◆ 解く問題:
1. 下の文章について、次の問いに答えてください。
(a) 私信を交わしたのは何年何月何日ですか。
(b) 出版が決まった直後、筆者はどこでツイートしましたか。
(c) 「チャイルドマレスター」はどういう意味だと書かれていますか。
2. 下の文章の「(2023年9月5日に交わし」から「れ、してはいけないことです。」までを、その両方を含めて書き直してください。その際、「言説」という語はすべて「主張」に改めてください。

これは原作アンソロジーの編集者まえがきの理念とも合致します。
(2023年9月5日に交わした私信においても、この旨に揺るぎが無いことを互いに確認いたしました。)

「全ての差別に反対。」
出版が決まった直後に、私はTwitter/X(現在凍結済のアカウント)でこの旨をツイートしました。

2023年6月

 LGBTQ+内部から、より周縁化されたクィアを排除する言説がバズりました。
 概要としては「LGBTQ+がPZN(とりわけペドフィリア)を内包するというのは極右のデマである。:PZNは確かに危険だが、LGBTQ+はPZNを排除しているので危険ではない」というもの。

 私は一貫してこの言説に反論していました。「ペドフィリアが危険」は誤りです。このようなゲートキープはどんな形であれ、してはいけないことです。
 端的に言えば、
・「ペドフィリア(小児を好きになる/性欲を抱く)」と「チャイルドマレスター(小児に性加害をする)」は全く別物であり、関連性も無い
・「慕情の対象(のおおまかな傾向)を理由に危険視・排除する」のは差別である
ためです。

ここでは詳しくは記しませんが、以下の記事に詳しいです。

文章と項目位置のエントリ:

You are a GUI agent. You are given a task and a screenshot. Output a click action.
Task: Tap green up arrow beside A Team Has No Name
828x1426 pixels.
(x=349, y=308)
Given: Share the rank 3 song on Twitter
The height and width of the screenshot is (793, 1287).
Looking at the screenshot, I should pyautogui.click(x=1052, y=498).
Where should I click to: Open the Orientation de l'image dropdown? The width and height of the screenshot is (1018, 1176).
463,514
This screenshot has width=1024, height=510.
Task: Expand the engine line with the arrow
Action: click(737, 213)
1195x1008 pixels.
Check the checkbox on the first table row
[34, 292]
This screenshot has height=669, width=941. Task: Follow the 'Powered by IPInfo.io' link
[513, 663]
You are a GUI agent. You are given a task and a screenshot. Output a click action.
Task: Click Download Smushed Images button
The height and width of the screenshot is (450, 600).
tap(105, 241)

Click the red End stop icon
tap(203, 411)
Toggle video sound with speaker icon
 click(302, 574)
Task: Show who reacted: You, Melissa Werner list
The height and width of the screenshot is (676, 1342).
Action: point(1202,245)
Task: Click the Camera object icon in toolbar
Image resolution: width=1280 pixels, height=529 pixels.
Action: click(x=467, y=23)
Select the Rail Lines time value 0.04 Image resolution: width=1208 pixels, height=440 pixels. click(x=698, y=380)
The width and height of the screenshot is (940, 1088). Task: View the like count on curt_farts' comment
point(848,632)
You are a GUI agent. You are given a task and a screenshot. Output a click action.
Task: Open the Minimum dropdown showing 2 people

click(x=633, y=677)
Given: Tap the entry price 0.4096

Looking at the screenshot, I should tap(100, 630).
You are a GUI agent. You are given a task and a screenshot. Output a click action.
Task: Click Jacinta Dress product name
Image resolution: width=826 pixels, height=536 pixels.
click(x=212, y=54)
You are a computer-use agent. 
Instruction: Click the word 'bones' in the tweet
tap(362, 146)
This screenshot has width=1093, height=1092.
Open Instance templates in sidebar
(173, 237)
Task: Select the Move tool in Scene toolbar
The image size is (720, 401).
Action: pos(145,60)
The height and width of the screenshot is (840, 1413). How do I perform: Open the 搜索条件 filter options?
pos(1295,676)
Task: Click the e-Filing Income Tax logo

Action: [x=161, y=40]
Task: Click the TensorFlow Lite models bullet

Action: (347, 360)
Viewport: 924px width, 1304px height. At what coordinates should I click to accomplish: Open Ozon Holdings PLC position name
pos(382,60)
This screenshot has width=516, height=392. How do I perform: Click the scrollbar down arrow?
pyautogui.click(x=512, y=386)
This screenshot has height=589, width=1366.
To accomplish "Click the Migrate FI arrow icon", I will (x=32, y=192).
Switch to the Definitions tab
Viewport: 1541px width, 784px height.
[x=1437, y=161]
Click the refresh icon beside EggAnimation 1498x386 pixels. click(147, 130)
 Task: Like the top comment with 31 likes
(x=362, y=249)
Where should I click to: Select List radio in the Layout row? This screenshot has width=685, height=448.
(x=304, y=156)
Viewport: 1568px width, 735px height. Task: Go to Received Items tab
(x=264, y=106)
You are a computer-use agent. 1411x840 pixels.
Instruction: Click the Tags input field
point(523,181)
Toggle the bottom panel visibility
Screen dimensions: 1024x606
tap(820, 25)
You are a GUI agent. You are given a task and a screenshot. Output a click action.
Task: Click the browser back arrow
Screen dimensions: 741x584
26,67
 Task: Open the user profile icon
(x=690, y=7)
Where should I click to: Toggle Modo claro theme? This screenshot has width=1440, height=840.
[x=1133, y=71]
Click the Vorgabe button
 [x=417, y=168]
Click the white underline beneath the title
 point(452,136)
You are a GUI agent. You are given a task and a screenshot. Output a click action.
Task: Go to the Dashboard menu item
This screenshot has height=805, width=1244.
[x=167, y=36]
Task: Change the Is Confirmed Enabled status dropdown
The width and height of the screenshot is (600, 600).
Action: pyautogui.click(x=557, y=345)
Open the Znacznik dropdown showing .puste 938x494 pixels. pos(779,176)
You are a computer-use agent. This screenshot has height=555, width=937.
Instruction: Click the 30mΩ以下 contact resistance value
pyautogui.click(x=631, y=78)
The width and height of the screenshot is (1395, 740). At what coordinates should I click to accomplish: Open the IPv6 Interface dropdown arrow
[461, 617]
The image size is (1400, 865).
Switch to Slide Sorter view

◆ 問題の答え:
1.
(a) 2023年9月5日
(b) Twitter/X(現在凍結済のアカウント)
(c) 小児に性加害をする

2.
(2023年9月5日に交わした私信においても、この旨に揺るぎが無いことを互いに確認いたしました。)

「全ての差別に反対。」
出版が決まった直後に、私はTwitter/X(現在凍結済のアカウント)でこの旨をツイートしました。

2023年6月

 LGBTQ+内部から、より周縁化されたクィアを排除する主張がバズりました。
 概要としては「LGBTQ+がPZN(とりわけペドフィリア)を内包するというのは極右のデマである。:PZNは確かに危険だが、LGBTQ+はPZNを排除しているので危険ではない」というもの。

 私は一貫してこの主張に反論していました。「ペドフィリアが危険」は誤りです。このようなゲートキープはどんな形であれ、してはいけないことです。